From the entries below, list each line with "height".

*** Supplied material ***

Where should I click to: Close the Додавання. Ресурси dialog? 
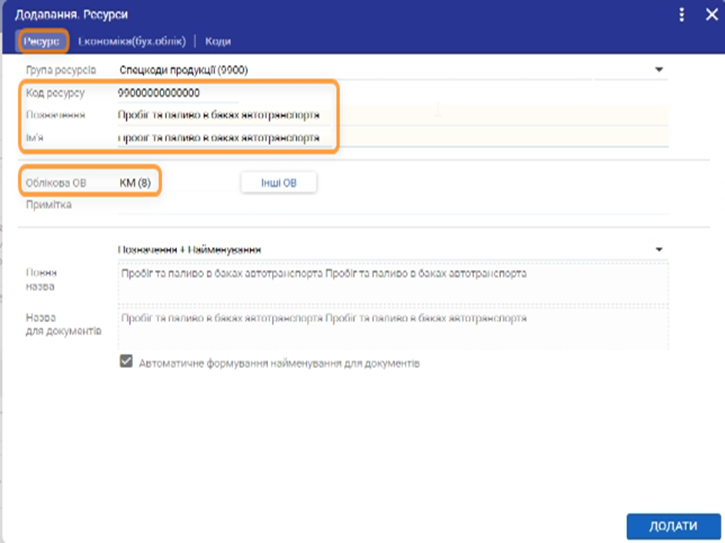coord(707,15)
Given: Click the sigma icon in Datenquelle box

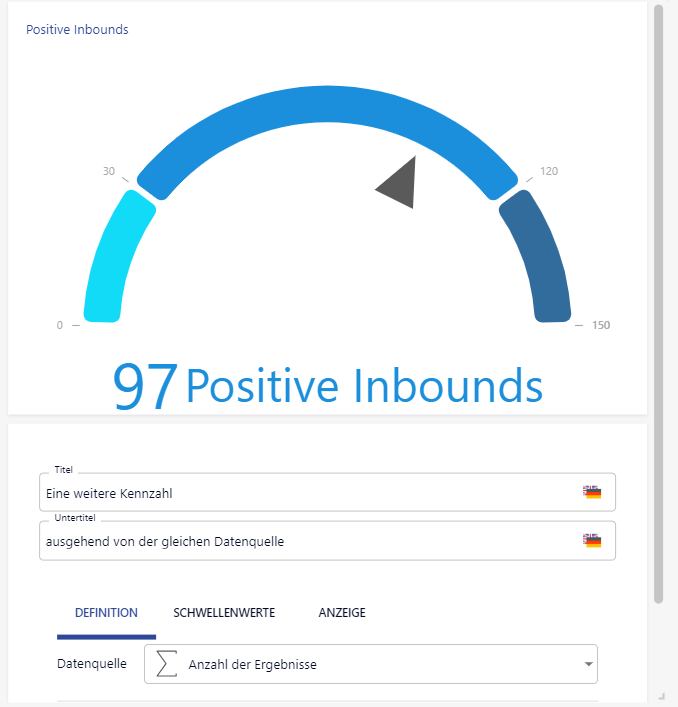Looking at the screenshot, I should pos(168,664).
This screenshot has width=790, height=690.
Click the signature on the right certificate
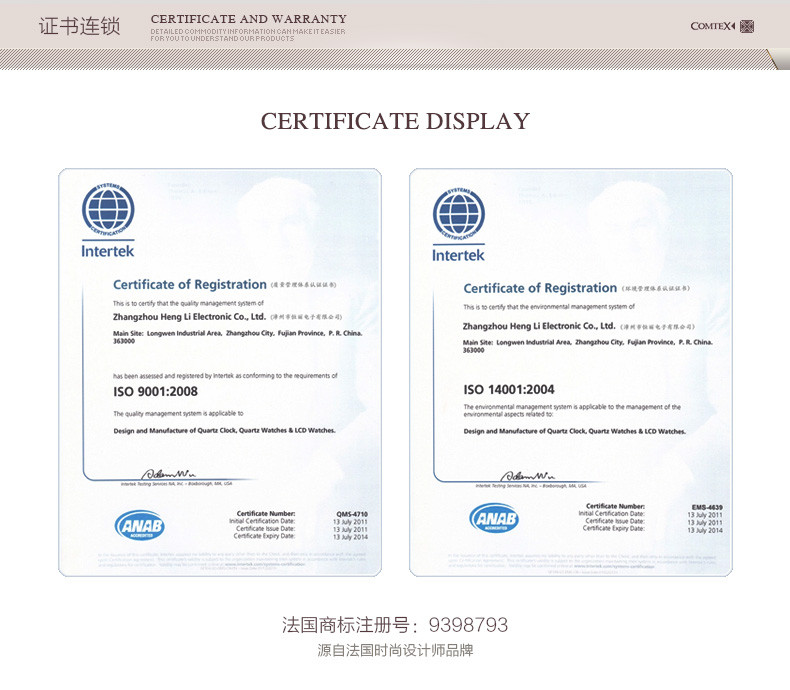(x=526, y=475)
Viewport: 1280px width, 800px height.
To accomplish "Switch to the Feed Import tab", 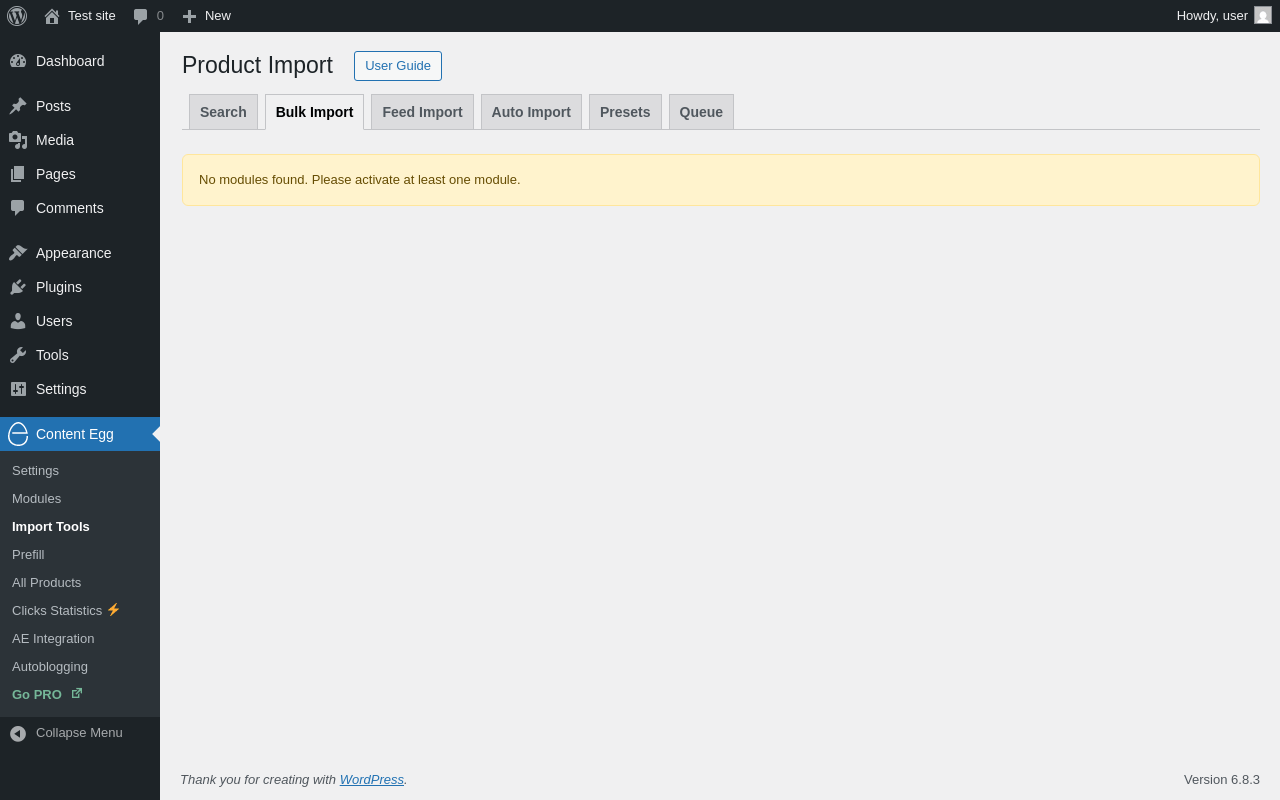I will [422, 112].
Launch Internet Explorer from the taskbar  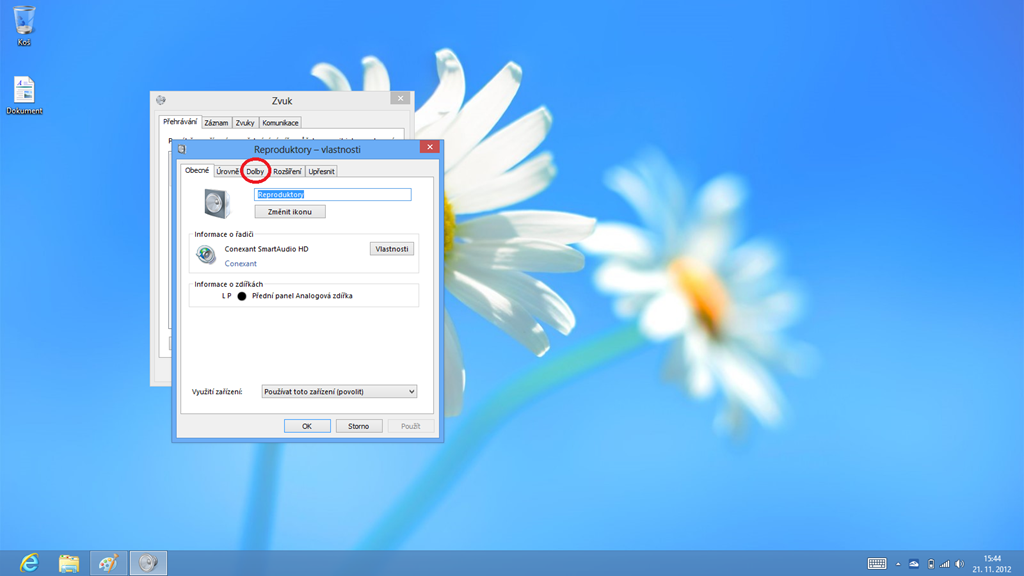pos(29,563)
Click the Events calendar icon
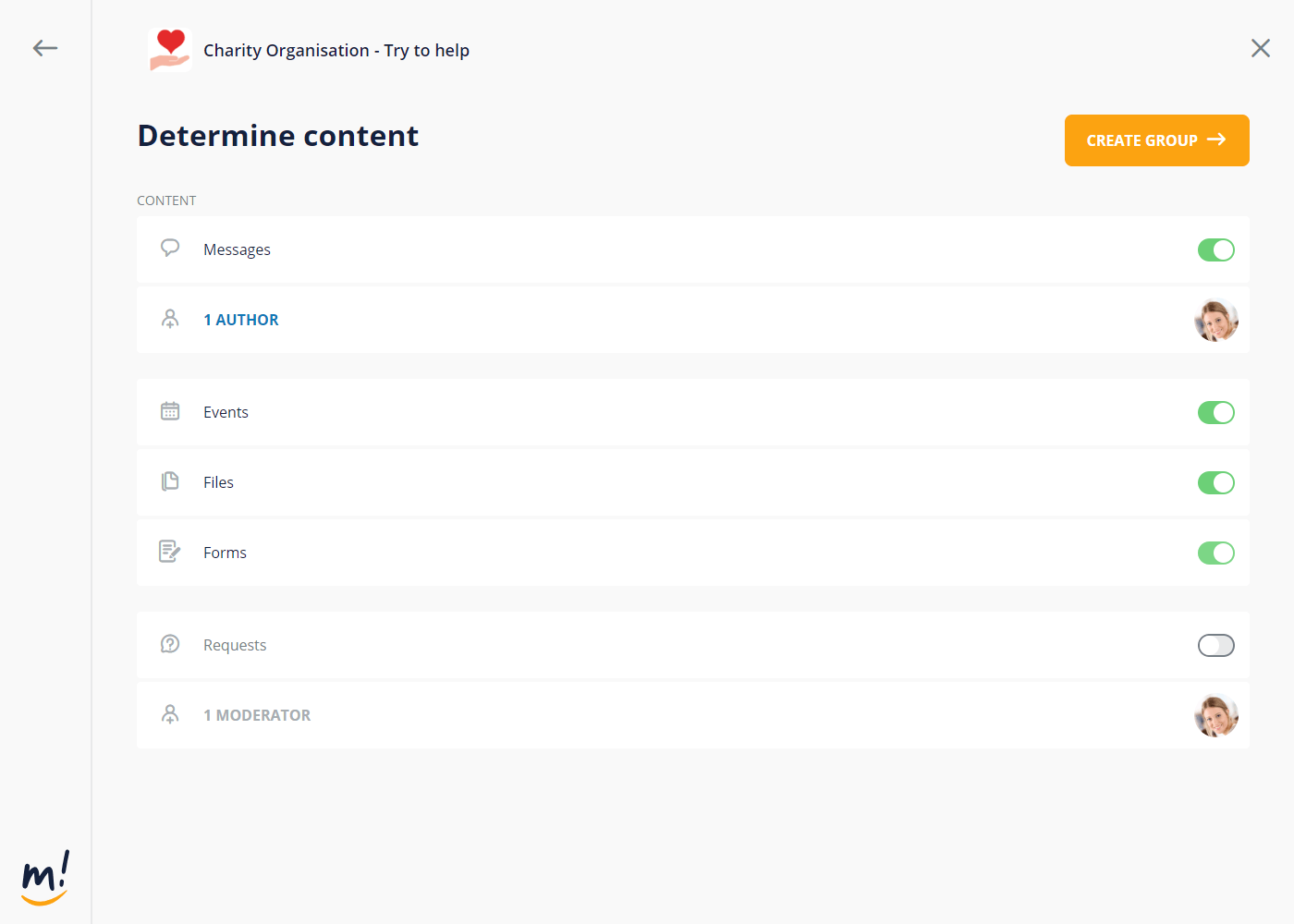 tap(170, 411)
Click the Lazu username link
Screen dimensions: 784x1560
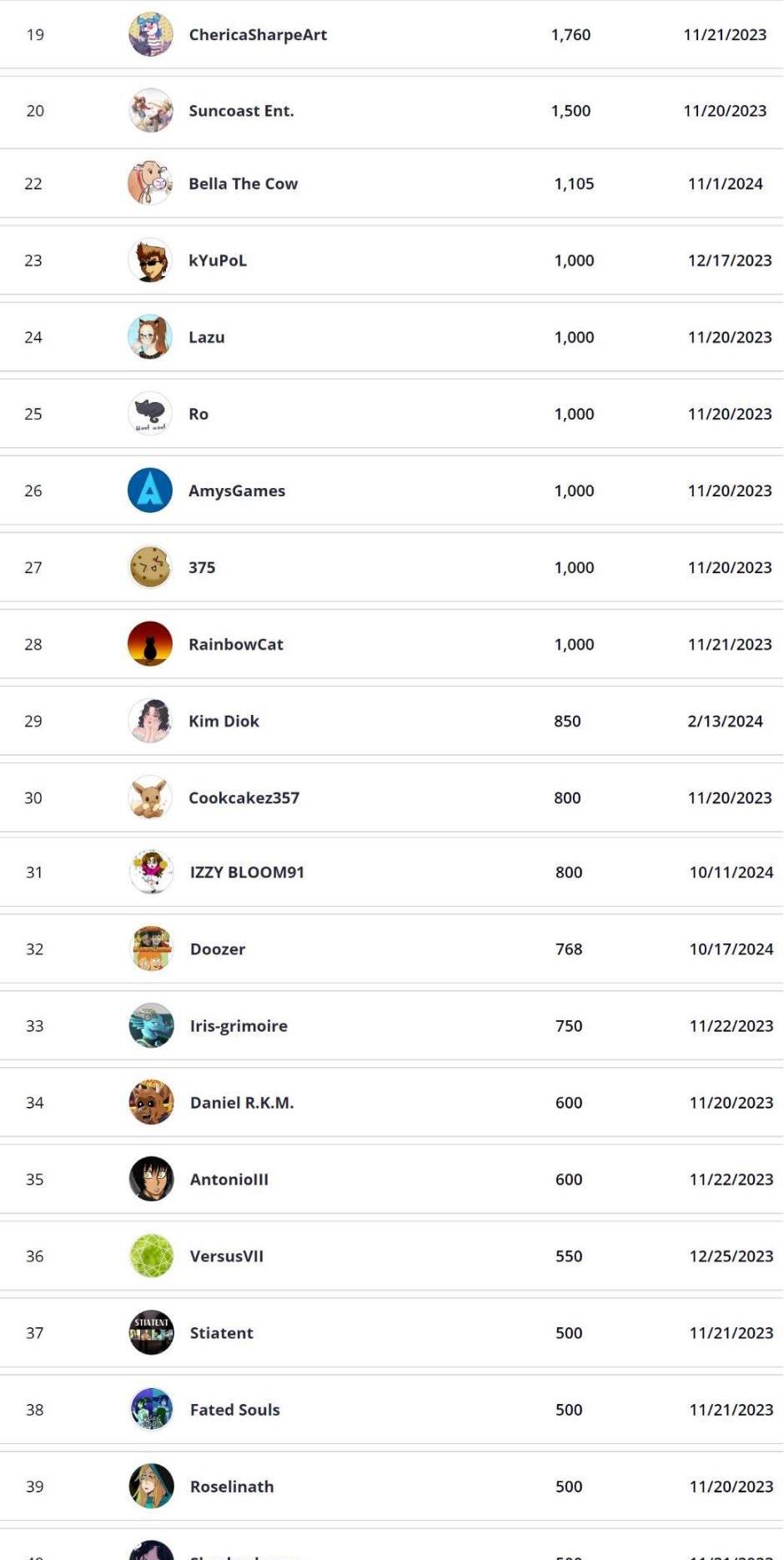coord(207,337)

*** End of Supplied material ***

* Exercise result *
This screenshot has width=790, height=690.
Viewport: 1280px width, 800px height.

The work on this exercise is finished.